Let’s talk about the visitor design pattern. This one is tough to find a real-world analog for, but once it clicks for you it can be really useful.

Basically the visitor pattern is used when you want to add functionality to an object or a set of objects without changing the object itself. If you have a list of objects and you want to perform a particular calculation on each one and might need to add more calculations later, you would use the visitor to ‘visit’ each one, get its state, and do the calculation. Headfirst design patterns uses the example of a menu item and an ingredient both needing a nutrition information report. It’s ugly to add essentially the same method to two classes and it violates the single responsibility principle to add a method that does something the base object shouldn’t know about.

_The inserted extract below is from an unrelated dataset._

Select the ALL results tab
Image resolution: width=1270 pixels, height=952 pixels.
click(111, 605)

Uncle Bob uses the example of building a report with data from hourly but not salaried employee objects. The employee object shouldn’t know anything about how to generate a line for that report or even whether it should be on the report at all, so it’s much cleaner to use a visitor to get each object’s data and use that to build the report.

So how does the visitor pattern actually work? First of all you need some interfaces or abstract classes for your other classes to inherit from. To keep using Uncle Bob’s employee example, you need an employee interface with an accept method that takes a visitor interface/base class as a parameter. Your visitor interface needs a visit method for each type of object it’s going to visit. Now that you have your interfaces set up, concrete employee classes like SalaryEmployee and HourlyEmployee can implement the accept method. All you need to do there is call visit(this) on the visitor that was passed in. Your concrete visitor class just needs to implement visit methods for each visited object and you’re done! There’s a nice clean class diagram here in case seeing it makes it easier to understand.

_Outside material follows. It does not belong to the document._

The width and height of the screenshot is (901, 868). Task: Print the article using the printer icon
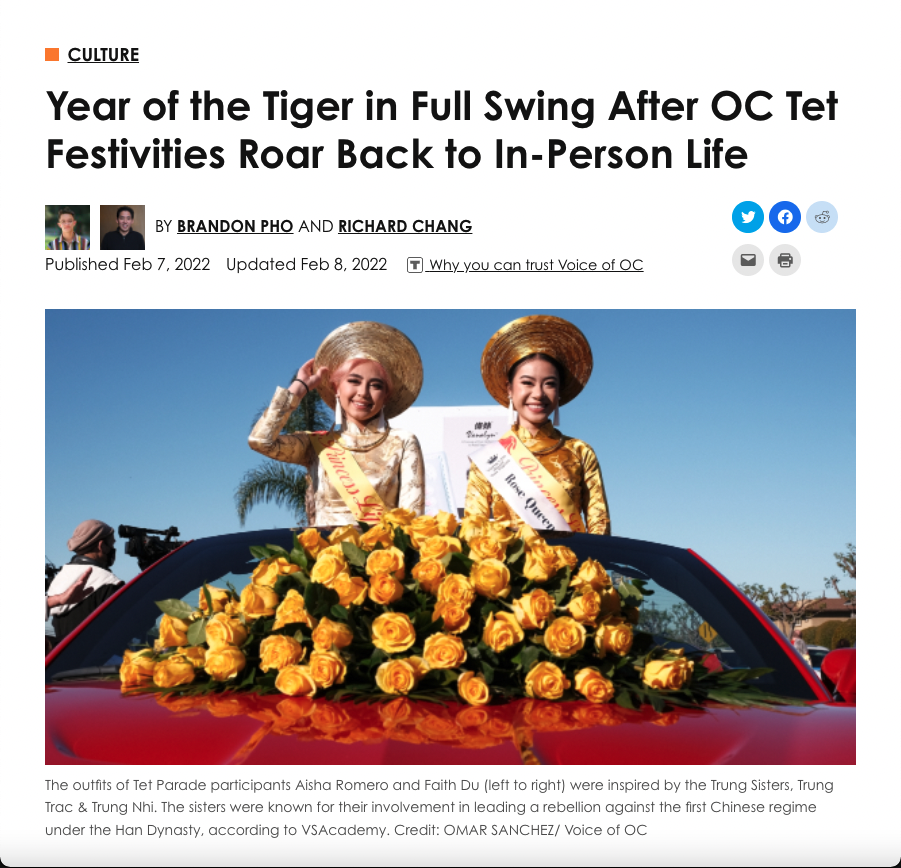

Why so many interfaces? Wouldn’t it be simpler just to call methods on the concrete objects directly? Not so much. We need an accept method on the employee interface so that the code that iterates over your list of employees and calls accept(visitor) on each one doesn’t have to know what type of employee it is. We need a visitor interface separate from the concrete class/es so that we can add more visitors without having to change the visited objects and because the visited objects shouldn’t be coupled to the visitor object. In the report example, the employee objects shouldn’t know anything about the visitor that compiles the report. To put the single responsibility principle another way, the report just isn’t any of the employee object’s business. If we decide to change the way that report is calculated or add another version of it, the employee object shouldn’t know or care.

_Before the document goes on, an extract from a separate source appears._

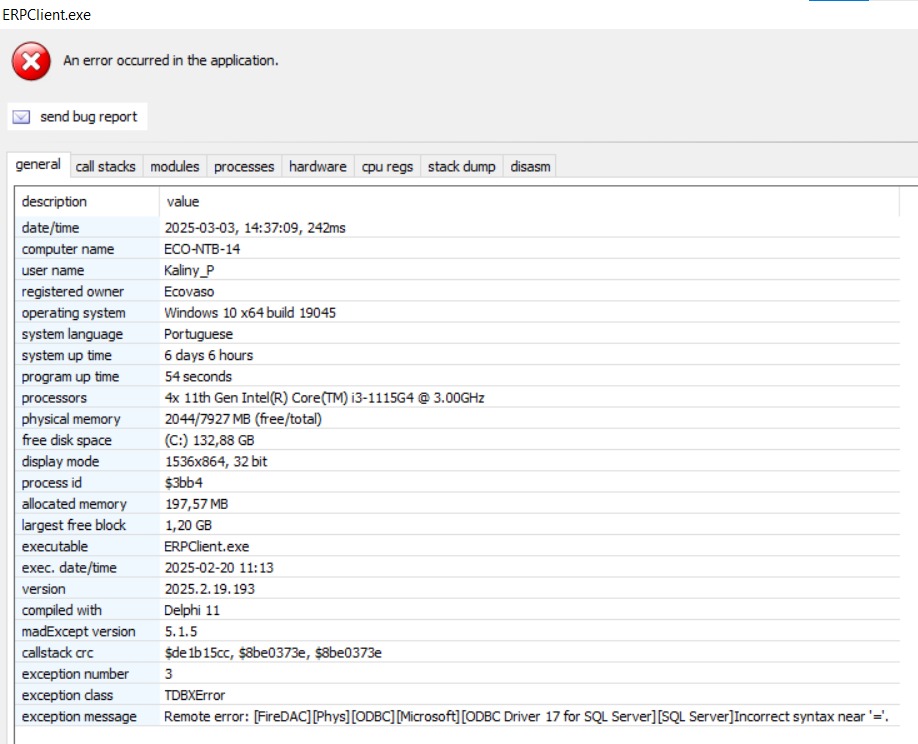Show the disasm tab
The image size is (918, 744).
click(530, 166)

Why not put the accept(visitor) method in the employee base class? Because then it would only be able to pass an Employee to the visitor, which is no good if different types of employees need to be treated differently. Yes, it’s duplicate code, but only a tiny little of it and in this case it’s necessary.

Aside from keeping your base objects from having multiple responsibilities, another thing the visitor pattern gives you is one class where all the related methods live. To stick with the report example a little longer, we’ve got all our report logic in one place instead of scattering it over different classes. Yay single responsibility! If we decide to change how we calculate rows in that report, we only have to change one class. If we only have two types of employees that may not sound like a big gain, but what if we need to add contractors and consultants and seasonal employees and part time employees?

The visitor pattern is a really weird concept at first but once you understand it, it can make your code a lot cleaner.